◆ **The exercise**
Please copy the records below, swapping "magnifier" for "magnifying glass" and leaving everything else unchanged.

═══

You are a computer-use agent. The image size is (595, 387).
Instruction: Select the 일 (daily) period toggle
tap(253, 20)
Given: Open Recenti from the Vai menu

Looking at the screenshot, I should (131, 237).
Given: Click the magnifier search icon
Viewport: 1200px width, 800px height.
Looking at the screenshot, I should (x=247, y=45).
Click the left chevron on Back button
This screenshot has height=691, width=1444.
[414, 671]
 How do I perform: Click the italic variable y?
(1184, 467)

═══

◆ **Completed exercise**
You are a computer-use agent. The image size is (595, 387).
Instruction: Select the 일 (daily) period toggle
tap(253, 20)
Given: Open Recenti from the Vai menu

Looking at the screenshot, I should (131, 237).
Given: Click the magnifying glass search icon
Viewport: 1200px width, 800px height.
Looking at the screenshot, I should (x=247, y=45).
Click the left chevron on Back button
This screenshot has height=691, width=1444.
[414, 671]
 How do I perform: Click the italic variable y?
(1184, 467)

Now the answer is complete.